The main character, Breeze, was the highlight of this book. Her narrative point of view is enjoyable and easy to read. The book launches with a tiny bit of background, explaining the racial tensions between humans and elves and also explaining that Breeze is young but will mature very quickly to her adult size. The triggering event for the novel is her father’s departure to join the war. As soon as Breeze is fostered off with the Tinkerer, the plot revs up and Breeze is swept up into large-scale action for the rest of the book. I was definitely drawn in to the story.
Pinion is the third and best-so-far book in Jay Lake’s Clockwork Earth universe.
Pinion combines the best aspects of the first and second books in the trilogy, to make a closing book that is better than its predecessors put together. Mainspring (book one) had great descriptive writing and philosophical richness but I wanted a stronger sense of momentum. Escapement, book two, had a great pace and strong action, but I wasn’t as struck by the atmosphere or the subtext. In Pinion, the pace is brisk and the characters converge on a common goal plus there is thought-provoking conflict between free will, destiny, belief, and religion.
- Paolina comes face-to-face with Hethor, after he was totally absent in the middle book. I was glad to see him included in the narrative. They have some interesting philosophical notes to compare – and yet tedium is avoided too.

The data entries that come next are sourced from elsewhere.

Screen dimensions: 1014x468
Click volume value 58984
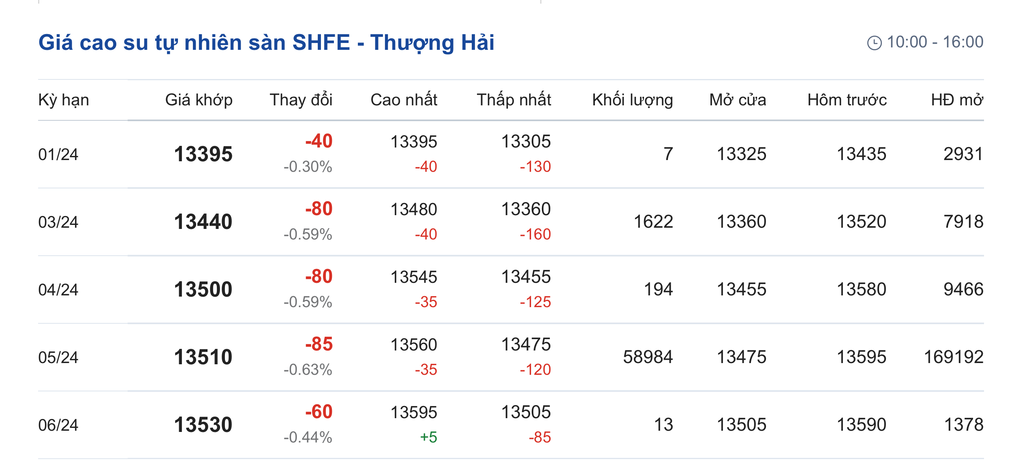(648, 357)
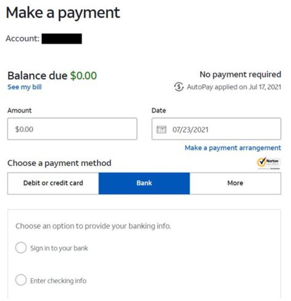Click the Make a payment heading
The width and height of the screenshot is (291, 301).
coord(63,13)
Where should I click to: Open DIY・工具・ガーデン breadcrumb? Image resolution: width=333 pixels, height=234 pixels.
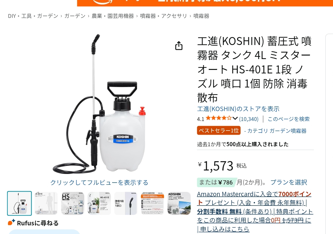pyautogui.click(x=33, y=16)

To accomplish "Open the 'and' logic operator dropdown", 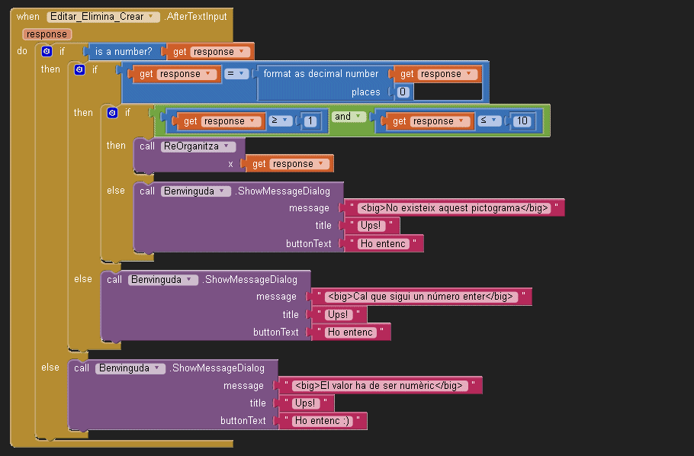I will tap(358, 117).
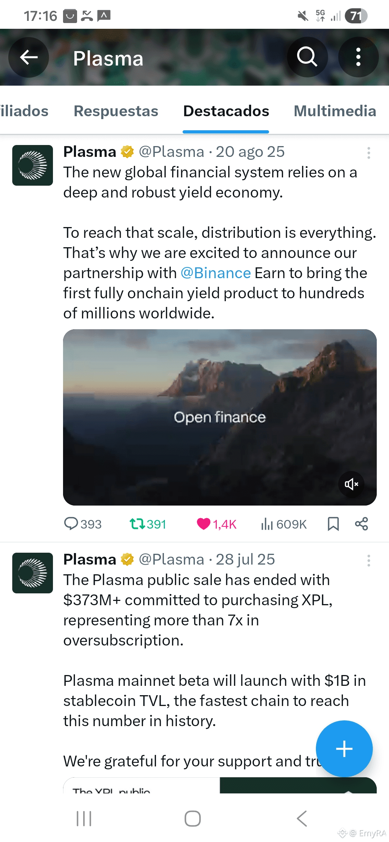Open options for the 28 jul post
The width and height of the screenshot is (389, 842).
368,561
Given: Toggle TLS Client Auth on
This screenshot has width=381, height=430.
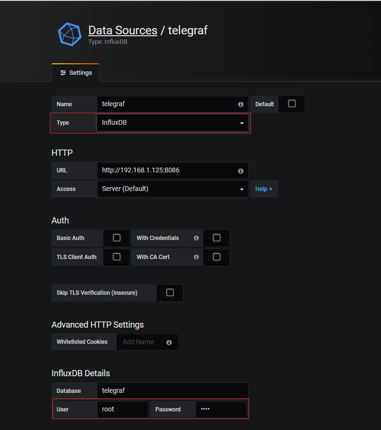Looking at the screenshot, I should 116,257.
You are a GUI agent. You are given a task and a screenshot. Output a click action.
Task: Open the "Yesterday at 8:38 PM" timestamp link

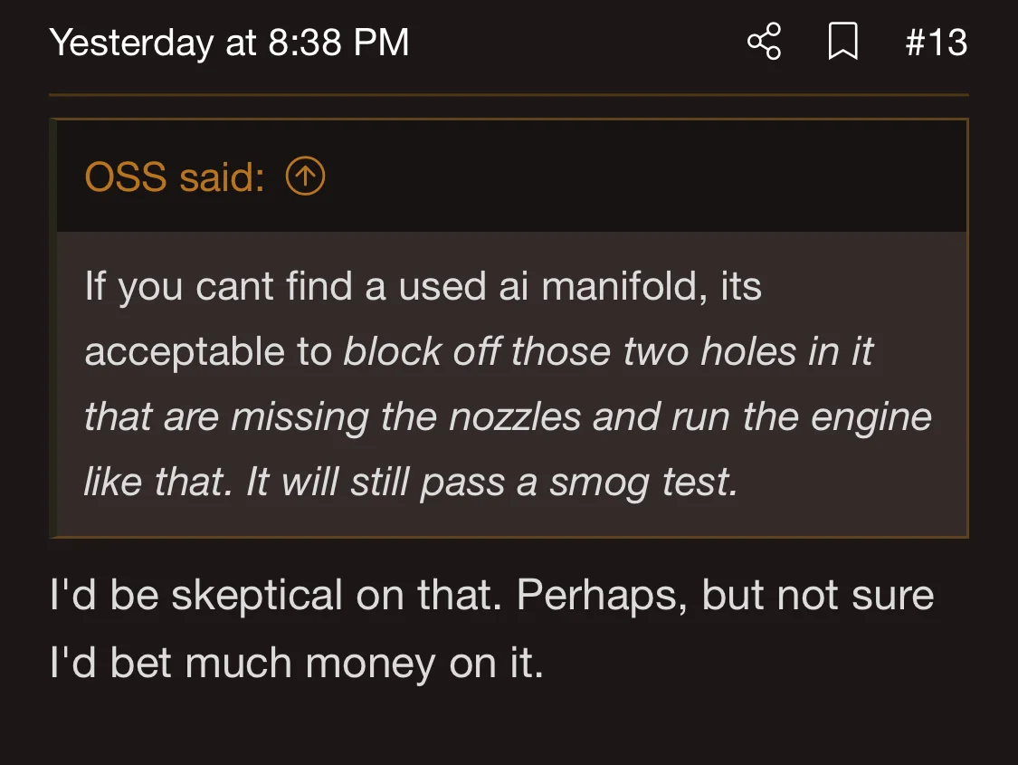pos(229,43)
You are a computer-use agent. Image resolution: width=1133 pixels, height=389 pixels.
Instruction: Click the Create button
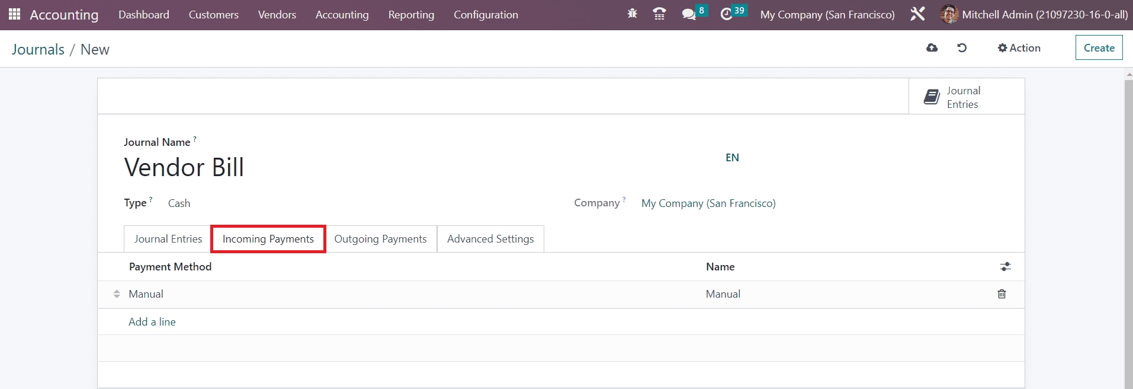click(1099, 48)
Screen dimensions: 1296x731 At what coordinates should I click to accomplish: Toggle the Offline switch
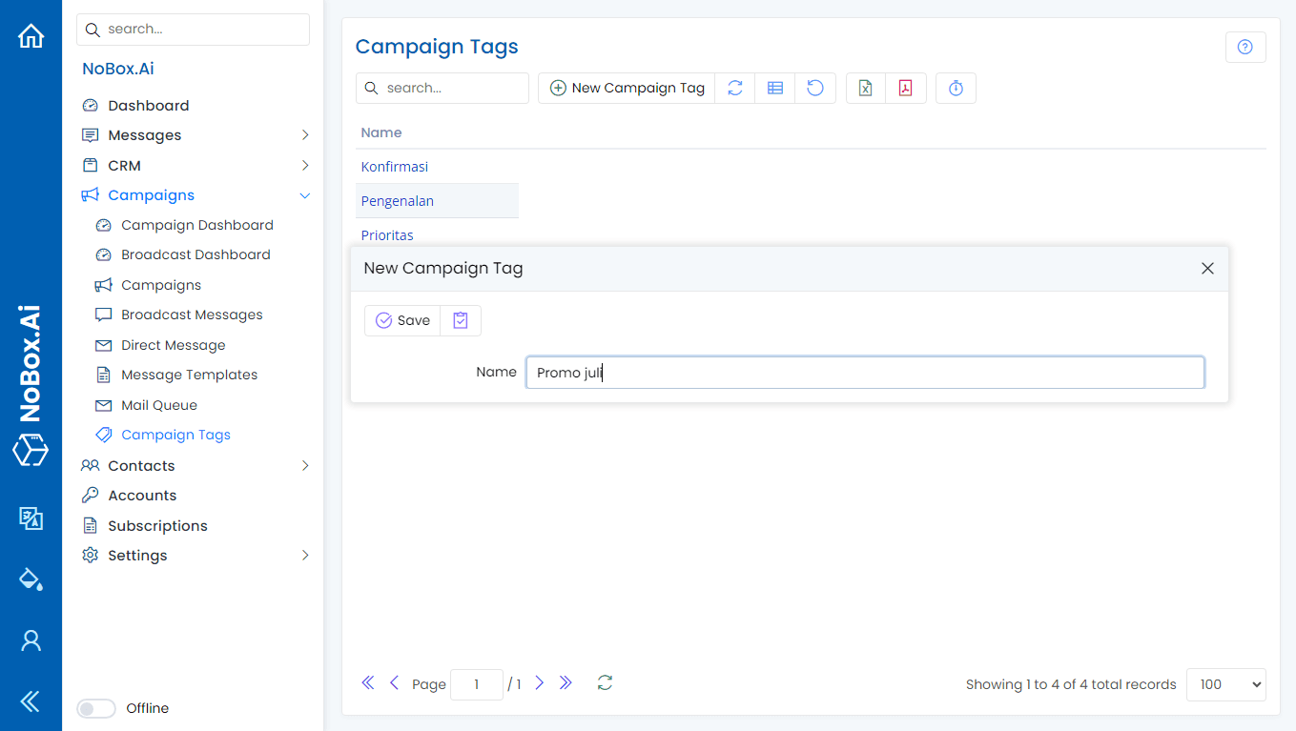pos(96,708)
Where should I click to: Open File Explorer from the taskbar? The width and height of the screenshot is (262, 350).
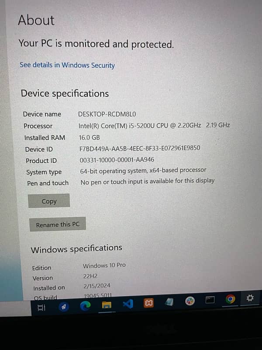[x=107, y=305]
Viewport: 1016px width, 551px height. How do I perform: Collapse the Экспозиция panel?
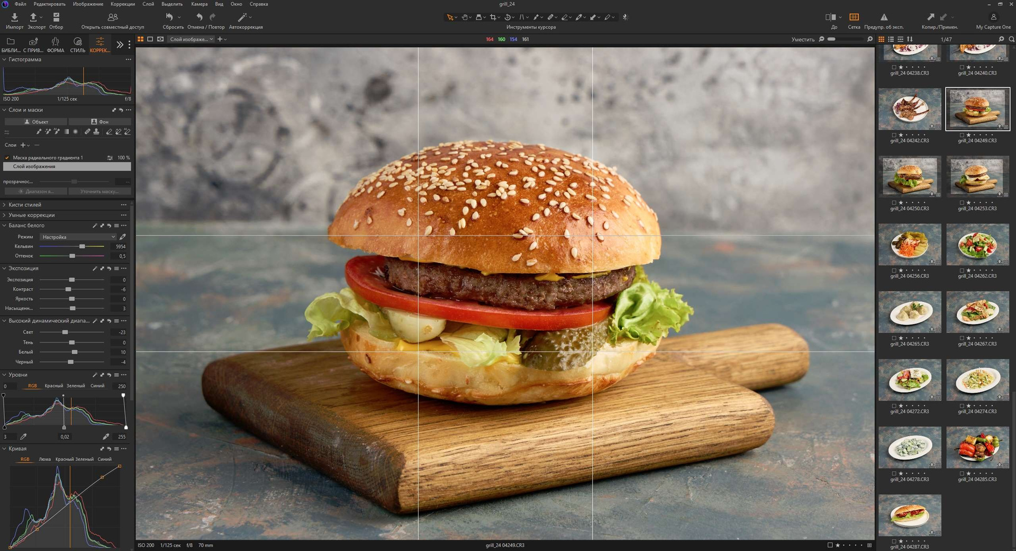(4, 268)

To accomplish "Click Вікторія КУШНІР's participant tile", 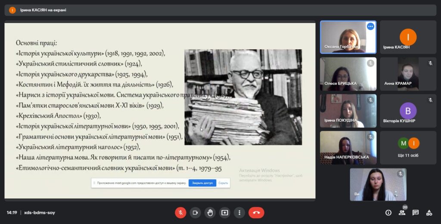I will pos(408,111).
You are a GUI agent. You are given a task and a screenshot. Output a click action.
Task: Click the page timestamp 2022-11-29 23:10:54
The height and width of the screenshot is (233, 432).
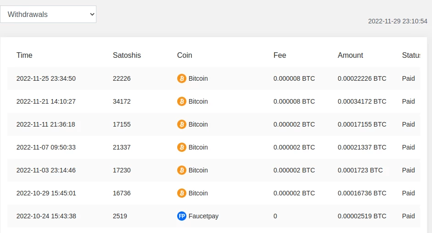click(398, 21)
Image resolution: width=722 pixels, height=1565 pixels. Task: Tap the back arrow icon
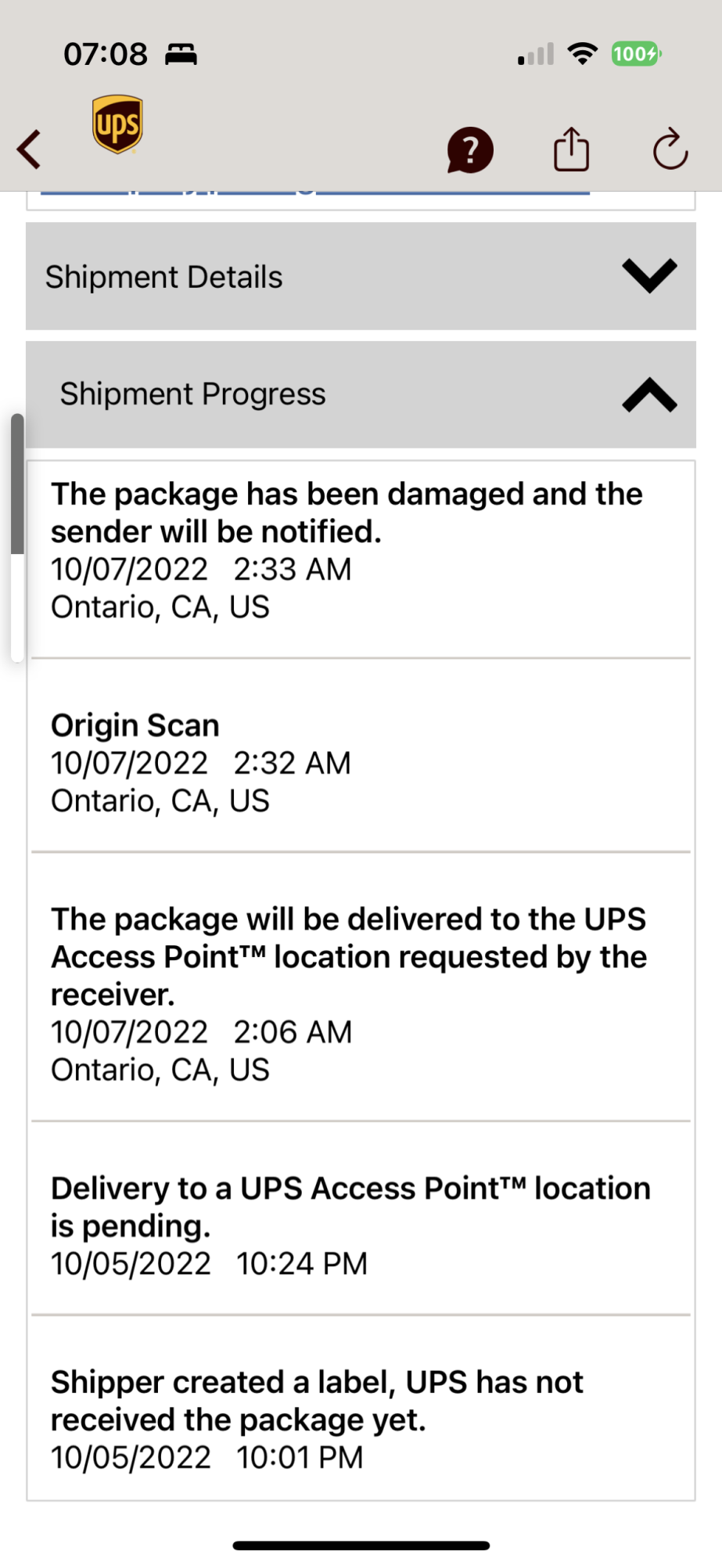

Escapement by Jay Lake is a followup/sequel to his 2007 novel Mainspring, a clockwork, steampunk travel fantasy. I liked this more than the first one – in part because the pace feels faster, but also because these particular characters clicked for me. I’m lining up the next one to read immediately.
This book takes place in the same world but now follows three new principal characters. Each of these people sets out on a journey with a particular mission or goal, and the novel follows their progress as they meet, part, and meet again. The characterization is solid and the visual detail is again as impressive as in Mainspring.
The plot gives each of the leads a good solid motivation to get underway and keep going – when characters troop around needing to go somewhere and do something, there’s always a risk that it will feel like only a quest for plot coupons. In this case, there is urgency and risk as our various heroes battle storms and troops to a satisfying conclusion.
If you enjoyed the first book, you’ll definitely like this one.
I think this was Lake’s first published novel, according to what I remember of the brag-quotes on the cover. With that in mind, I was very impressed with this writer’s obvious experience and skill. But, sometimes the scale of the effort made me a little nervous about the final destination. All in all, worth the trip. Now on my list of follow-up authors.
There is a lot of ground covered in this book. There is an angel in the first chapter, who arrives and tells our young hero that he must somehow stop the Earth’s Main Spring from winding down and causing an apocalypse.
Don’t be thrown off by the initial theology focus – it does not stay that way. This ongoing metamorphosis of theme and location may be why it took me a little longer to read the book. In some ways it made it odd that the one young man was experiencing all these things – from the almost Dickensian apprenticeship with the clockmaker, to the baroque Boston court where he tries to deliver his warning, to the airship which heads to the world’s geared equator. Excellent descriptions of the vertical forests, btw. Really a sense of scale given for such an impossible landscape.
So, our young hero treks hither and yon collecting plot coupons and sees some interesting/fascinating parts of this clockwork world. Not slamming the construction of the story, just saying that there’s no loitering about – it’s go-go-go.
The book reaches a resolution, but not to the extent that it rules out sequels to finish saving the world, but not leaving you totally hanging. Overall, it’s thoroughly atmospheric and a tiny bit draggy in parts, maybe because I was trying to catch my breath and say ‘wait, we are where & doing what now?’… but an interesting experience.
Lucky I read this! When I saw the cover, I thought this was some other steampunk angel story, which I started and rejected in the days before this blog. I am happy to report, this is not that book with the gruesome vivisection of angels to convert their energy to fuel. I still don’t want to read more of that other one.
The tone of Mainspring reminds me of the Monster Blood Tattoo YA series, in that the central character is a newcomer to the world of intrigue. And, steampunk/magic of course.